AFFIRM met all primary and secondary endpoints, including disability progression and relapse rate. TYSABRI treatment was also associated with a low level of immunogenicity.

TYSABRI treatment led to a 42 percent (p=0.0002) reduction in the risk of disability progression compared to placebo. TYSABRI also reduced the rate of clinical relapses by 67 percent (p<0.0001) compared to placebo, which was sustained and consistent with the previously reported one-year results.

On February 28, 2005, Biogen Idec and Elan Corporation, plc announced that they voluntarily suspended TYSABRI from the U.S. market and all ongoing clinical trials. This decision was based on reports of progressive multifocal leukoencephalopathy (PML), a rare and frequently fatal, demyelinating disease of the central nervous system. Biogen Idec and Elan's comprehensive safety evaluation concerning TYSABRI and any possible link to PML is ongoing.

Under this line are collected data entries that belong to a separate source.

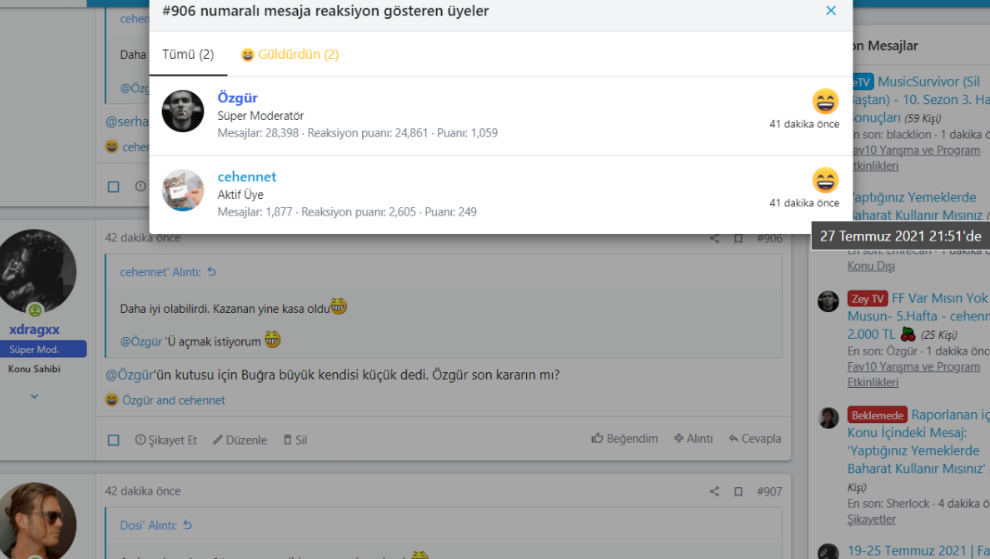Click the cehennet username in reactions list
Viewport: 990px width, 559px height.
[246, 177]
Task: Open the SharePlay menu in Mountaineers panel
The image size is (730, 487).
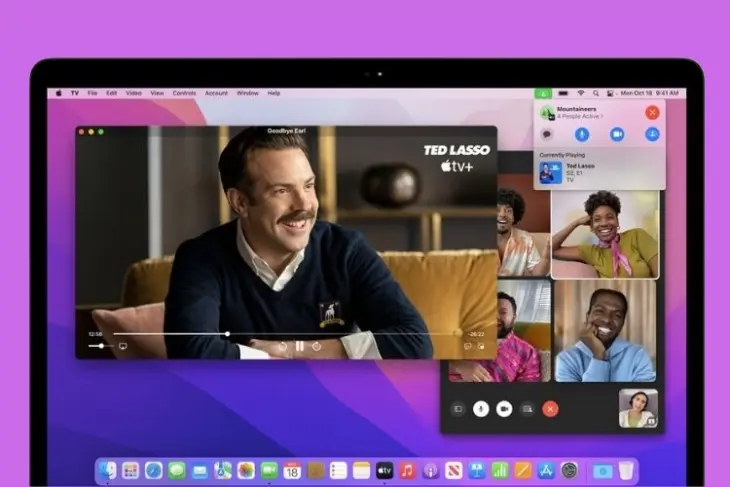Action: pos(652,134)

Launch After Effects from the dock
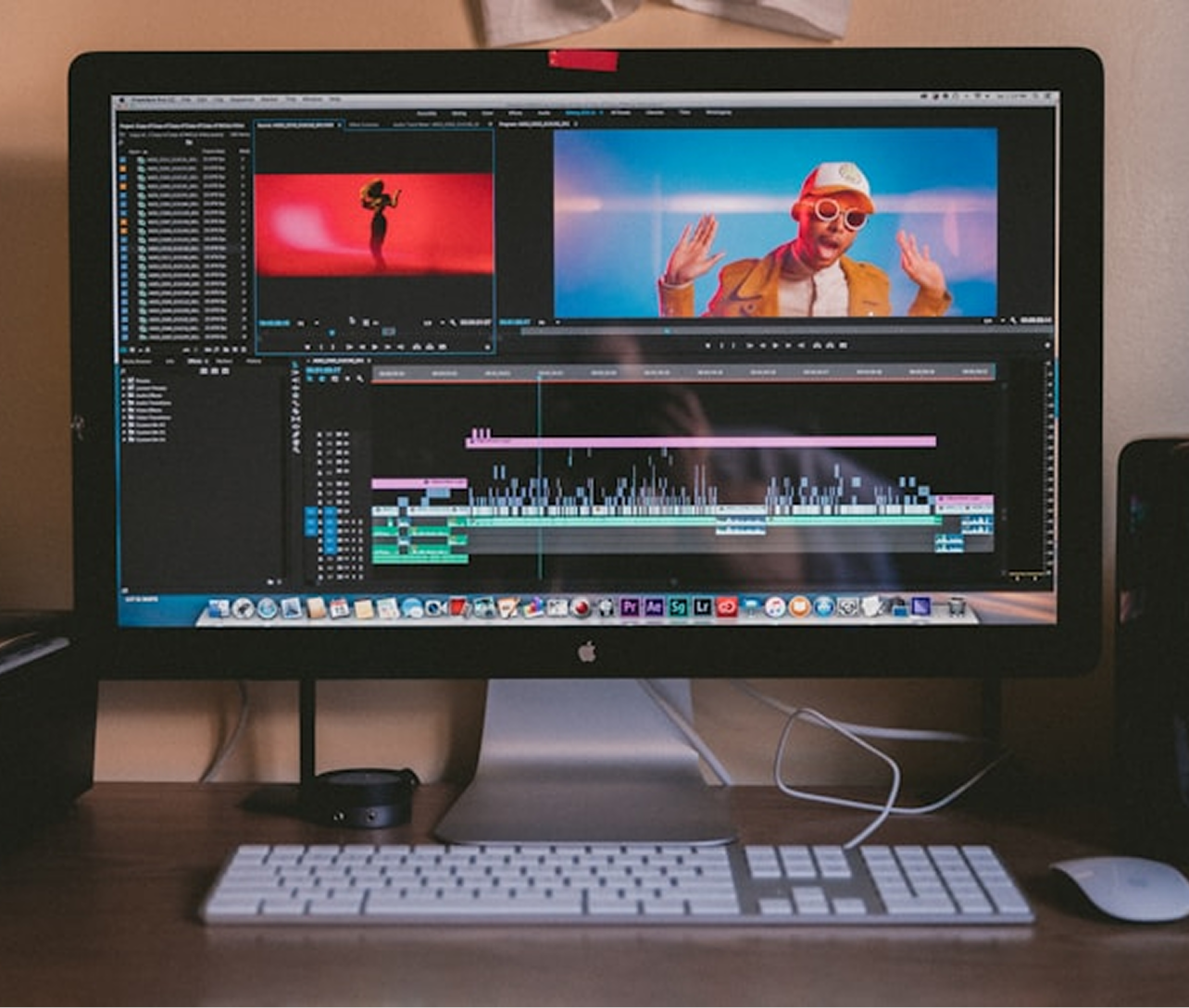655,607
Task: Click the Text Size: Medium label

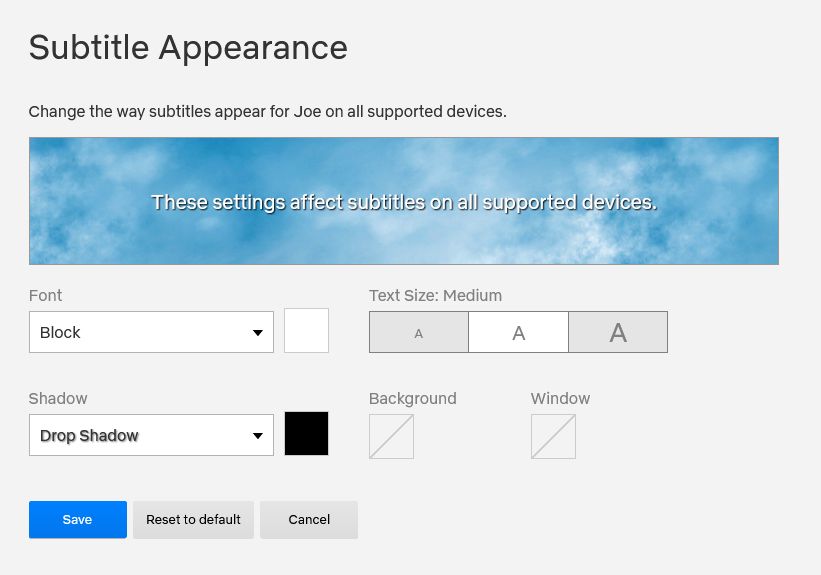Action: [435, 295]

The results of this safety evaluation will be discussed with regulatory agencies to determine possible re-initiation of dosing in clinical trials and future commercial availability.

"While an evaluation is underway to better understand recent developments with TYSABRI, these data confirm the efficacy of TYSABRI on clinical relapse and define its impact on disability progression," said Chris Polman, MD, PhD, lead investigator of the AFFIRM study, professor of Neurology at Free University Medical Centre, and clinical and scientific director of the Multiple Sclerosis Centre at the VU Medical Centre, Amsterdam. "Disability progression is an important consideration in managing MS. The efficacy of TYSABRI underscores its importance for MS patients."

Results From Two-Year AFFIRM

AFFIRM is a two-year, randomized, multi-center, placebo-controlled, double-blind study of 942 patients conducted in 99 sites worldwide, evaluating the effect of TYSABRI on the progression of disability as measured by at least a one-point increase on the Expanded Disability Status Scale (EDSS) sustained for three months, and the rate of clinical relapses. Progression of disability is a sustained change that has a long-term impact on a patient's functional and ambulatory performance. Patients in AFFIRM were randomized to receive either a 300 mg IV infusion dose of TYSABRI (n=627) or placebo (n=315) every four weeks.

Disability

TYSABRI-treated patients were less likely to experience progression of disability. The risk of disability progression sustained for three months was reduced by 42 percent relative to placebo (p=0.0002), the two-year primary endpoint. Additionally, after two years, 29 percent of placebo-treated patients had progressed, while only 17 percent of TYSABRI-treated patients progressed, representing a 41 percent reduction in the proportion of patients progressing (p<0.0001).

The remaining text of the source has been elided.